--- INSTRUCTION A ---
Rewrite the rows below as a Markdown table with the columns Row and Line, giving each row's number and its line and leaving out blank lines, starting at the first row and ending at the row that contains "scuole superiori (1111, 1037)", both included.

--- ARTICLE ---
---------------

When you publish a table into a clean room, collaborators see the column alias, not your internal column names. Use aliases to expose a clean, stable, customer-facing schema that is independent of your internal naming conventions. Treat aliases like an API contract: once a collaborator has built notebooks against them, changing an alias is a breaking change that requires re-approval and re-testing.

Asset naming conventions

Clean room names are immutable and must be unique across all collaborator metastores. Plan your naming scheme before you create your first room — include enough context in the name to identify the partner, use case, and environment (e.g., partner-acme-measurement-prod, partner-acme-measurement-dev). You cannot rename a clean room, and the name will appear in the other party's metastore.


Cross-cloud architecture decisions

Central clean room region

When you create a clean room, you specify the cloud and region where the central clean room (CCR) runs. This is where compute executes and where output tables are temporarily materialized. Choose the region carefully:

  • Minimize egress: Place the CCR in the same region as the data-heavy party. If your tables are 10x larger than the customer's, place the CCR close to your data. Cross-region reads incur egress fees on the data-heavy side.
  • Respect data residency: Some customers will have hard requirements that data not leave a specific region or country. The CCR region must satisfy both parties' requirements. For EU customers, this typically means an EU CCR even if one party is US-based.

---------------

--- DATASET ENTRIES ---
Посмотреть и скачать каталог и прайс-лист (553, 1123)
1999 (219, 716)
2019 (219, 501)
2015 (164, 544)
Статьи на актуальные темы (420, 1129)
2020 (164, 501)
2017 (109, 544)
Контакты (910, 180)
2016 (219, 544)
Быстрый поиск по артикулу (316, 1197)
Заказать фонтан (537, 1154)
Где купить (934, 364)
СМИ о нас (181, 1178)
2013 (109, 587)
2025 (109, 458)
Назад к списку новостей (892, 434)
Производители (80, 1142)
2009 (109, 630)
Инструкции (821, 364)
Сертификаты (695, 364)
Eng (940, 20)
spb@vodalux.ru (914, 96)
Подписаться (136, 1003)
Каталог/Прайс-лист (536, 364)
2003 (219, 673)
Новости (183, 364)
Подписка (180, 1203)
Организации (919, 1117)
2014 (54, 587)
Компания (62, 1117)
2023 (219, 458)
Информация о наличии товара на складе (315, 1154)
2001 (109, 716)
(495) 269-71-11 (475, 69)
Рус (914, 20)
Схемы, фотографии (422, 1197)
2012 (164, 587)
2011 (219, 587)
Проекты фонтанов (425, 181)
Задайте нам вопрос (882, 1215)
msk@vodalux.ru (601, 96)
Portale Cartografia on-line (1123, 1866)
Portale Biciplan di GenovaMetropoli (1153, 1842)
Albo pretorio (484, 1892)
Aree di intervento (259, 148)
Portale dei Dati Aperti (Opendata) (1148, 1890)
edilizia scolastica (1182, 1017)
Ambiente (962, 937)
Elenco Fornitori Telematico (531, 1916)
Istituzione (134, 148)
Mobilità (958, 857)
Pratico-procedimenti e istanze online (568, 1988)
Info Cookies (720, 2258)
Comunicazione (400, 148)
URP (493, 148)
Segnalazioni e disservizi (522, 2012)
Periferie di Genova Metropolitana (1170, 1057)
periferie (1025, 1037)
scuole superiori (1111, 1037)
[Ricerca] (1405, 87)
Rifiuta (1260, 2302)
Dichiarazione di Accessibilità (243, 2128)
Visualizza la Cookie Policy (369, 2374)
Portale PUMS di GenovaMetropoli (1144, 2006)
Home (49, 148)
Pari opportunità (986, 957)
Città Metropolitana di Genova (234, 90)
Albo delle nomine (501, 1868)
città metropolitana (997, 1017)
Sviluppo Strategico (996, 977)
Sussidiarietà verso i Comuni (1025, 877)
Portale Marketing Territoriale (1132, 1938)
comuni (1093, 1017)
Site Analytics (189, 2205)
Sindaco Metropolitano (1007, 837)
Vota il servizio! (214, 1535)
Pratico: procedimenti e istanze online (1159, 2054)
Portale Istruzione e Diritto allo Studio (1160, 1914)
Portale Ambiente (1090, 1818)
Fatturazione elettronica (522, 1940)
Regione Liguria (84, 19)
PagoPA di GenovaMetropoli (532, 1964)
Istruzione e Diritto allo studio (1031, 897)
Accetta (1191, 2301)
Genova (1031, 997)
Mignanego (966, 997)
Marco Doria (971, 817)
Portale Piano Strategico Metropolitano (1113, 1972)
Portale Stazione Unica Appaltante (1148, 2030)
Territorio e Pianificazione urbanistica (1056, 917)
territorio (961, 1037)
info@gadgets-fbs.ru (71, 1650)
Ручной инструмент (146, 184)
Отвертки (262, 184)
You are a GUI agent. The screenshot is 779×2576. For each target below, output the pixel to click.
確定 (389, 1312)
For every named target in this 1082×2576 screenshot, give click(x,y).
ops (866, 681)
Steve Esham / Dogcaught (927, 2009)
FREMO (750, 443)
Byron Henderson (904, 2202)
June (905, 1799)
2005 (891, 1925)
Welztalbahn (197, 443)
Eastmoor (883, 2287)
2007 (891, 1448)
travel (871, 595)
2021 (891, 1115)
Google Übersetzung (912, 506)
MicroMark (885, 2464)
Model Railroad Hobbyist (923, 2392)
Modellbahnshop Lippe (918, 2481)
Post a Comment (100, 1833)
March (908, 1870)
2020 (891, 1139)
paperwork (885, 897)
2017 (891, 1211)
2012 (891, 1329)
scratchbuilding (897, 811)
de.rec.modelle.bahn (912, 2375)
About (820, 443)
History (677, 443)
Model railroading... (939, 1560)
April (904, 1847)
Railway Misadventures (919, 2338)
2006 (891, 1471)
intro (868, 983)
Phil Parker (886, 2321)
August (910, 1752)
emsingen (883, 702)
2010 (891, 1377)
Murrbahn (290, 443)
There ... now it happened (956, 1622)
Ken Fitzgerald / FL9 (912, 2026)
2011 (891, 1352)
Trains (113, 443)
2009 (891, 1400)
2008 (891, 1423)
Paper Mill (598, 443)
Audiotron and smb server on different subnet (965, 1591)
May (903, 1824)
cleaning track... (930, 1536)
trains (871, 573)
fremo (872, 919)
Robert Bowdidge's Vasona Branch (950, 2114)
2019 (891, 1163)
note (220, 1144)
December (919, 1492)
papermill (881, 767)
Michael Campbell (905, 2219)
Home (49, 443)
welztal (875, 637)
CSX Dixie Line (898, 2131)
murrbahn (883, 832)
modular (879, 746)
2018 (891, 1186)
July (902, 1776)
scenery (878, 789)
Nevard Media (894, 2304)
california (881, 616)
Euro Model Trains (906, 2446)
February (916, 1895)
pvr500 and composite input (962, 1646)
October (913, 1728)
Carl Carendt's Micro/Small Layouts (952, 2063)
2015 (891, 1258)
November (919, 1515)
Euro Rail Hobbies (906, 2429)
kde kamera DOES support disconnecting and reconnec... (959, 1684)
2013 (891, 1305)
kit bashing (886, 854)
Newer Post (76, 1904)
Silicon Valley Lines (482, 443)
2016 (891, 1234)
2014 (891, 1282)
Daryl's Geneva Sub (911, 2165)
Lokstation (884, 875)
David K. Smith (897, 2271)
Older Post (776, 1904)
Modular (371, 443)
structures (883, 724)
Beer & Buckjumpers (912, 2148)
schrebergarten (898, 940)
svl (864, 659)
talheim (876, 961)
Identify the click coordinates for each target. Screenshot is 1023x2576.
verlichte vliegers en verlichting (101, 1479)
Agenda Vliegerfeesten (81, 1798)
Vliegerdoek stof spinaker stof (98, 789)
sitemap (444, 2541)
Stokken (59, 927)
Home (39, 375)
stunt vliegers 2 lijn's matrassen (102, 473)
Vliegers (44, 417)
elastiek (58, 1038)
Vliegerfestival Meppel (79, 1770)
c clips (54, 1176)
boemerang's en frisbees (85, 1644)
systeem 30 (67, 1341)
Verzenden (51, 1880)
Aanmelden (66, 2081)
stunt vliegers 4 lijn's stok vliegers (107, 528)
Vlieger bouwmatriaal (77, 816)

---------------

--- INSTRUCTION B ---
Answer these questions from the clean room guidance above, one per line:
(i) What do collaborators see when you publish a table into a clean room?
(ii) Can a clean room be renamed?
(iii) To minimize egress, where should the central clean room be placed?

--- WRITTEN REPLY A ---
| Row | Line |
|---|---|
| 1 | Посмотреть и скачать каталог и прайс-лист (553, 1123) |
| 2 | 1999 (219, 716) |
| 3 | 2019 (219, 501) |
| 4 | 2015 (164, 544) |
| 5 | Статьи на актуальные темы (420, 1129) |
| 6 | 2020 (164, 501) |
| 7 | 2017 (109, 544) |
| 8 | Контакты (910, 180) |
| 9 | 2016 (219, 544) |
| 10 | Быстрый поиск по артикулу (316, 1197) |
| 11 | Заказать фонтан (537, 1154) |
| 12 | Где купить (934, 364) |
| 13 | СМИ о нас (181, 1178) |
| 14 | 2013 (109, 587) |
| 15 | 2025 (109, 458) |
| 16 | Назад к списку новостей (892, 434) |
| 17 | Производители (80, 1142) |
| 18 | 2009 (109, 630) |
| 19 | Инструкции (821, 364) |
| 20 | Сертификаты (695, 364) |
| 21 | Eng (940, 20) |
| 22 | spb@vodalux.ru (914, 96) |
| 23 | Подписаться (136, 1003) |
| 24 | Каталог/Прайс-лист (536, 364) |
| 25 | 2003 (219, 673) |
| 26 | Новости (183, 364) |
| 27 | Подписка (180, 1203) |
| 28 | Организации (919, 1117) |
| 29 | 2014 (54, 587) |
| 30 | Компания (62, 1117) |
| 31 | 2023 (219, 458) |
| 32 | Информация о наличии товара на складе (315, 1154) |
| 33 | 2001 (109, 716) |
| 34 | (495) 269-71-11 (475, 69) |
| 35 | Рус (914, 20) |
| 36 | Схемы, фотографии (422, 1197) |
| 37 | 2012 (164, 587) |
| 38 | 2011 (219, 587) |
| 39 | Проекты фонтанов (425, 181) |
| 40 | Задайте нам вопрос (882, 1215) |
| 41 | msk@vodalux.ru (601, 96) |
| 42 | Portale Cartografia on-line (1123, 1866) |
| 43 | Portale Biciplan di GenovaMetropoli (1153, 1842) |
| 44 | Albo pretorio (484, 1892) |
| 45 | Aree di intervento (259, 148) |
| 46 | Portale dei Dati Aperti (Opendata) (1148, 1890) |
| 47 | edilizia scolastica (1182, 1017) |
| 48 | Ambiente (962, 937) |
| 49 | Elenco Fornitori Telematico (531, 1916) |
| 50 | Istituzione (134, 148) |
| 51 | Mobilità (958, 857) |
| 52 | Pratico-procedimenti e istanze online (568, 1988) |
| 53 | Info Cookies (720, 2258) |
| 54 | Comunicazione (400, 148) |
| 55 | URP (493, 148) |
| 56 | Segnalazioni e disservizi (522, 2012) |
| 57 | Periferie di Genova Metropolitana (1170, 1057) |
| 58 | periferie (1025, 1037) |
| 59 | scuole superiori (1111, 1037) |

--- WRITTEN REPLY B ---
(i) They see the column alias, not your internal column names.
(ii) No, a clean room cannot be renamed.
(iii) In the same region as the data-heavy party.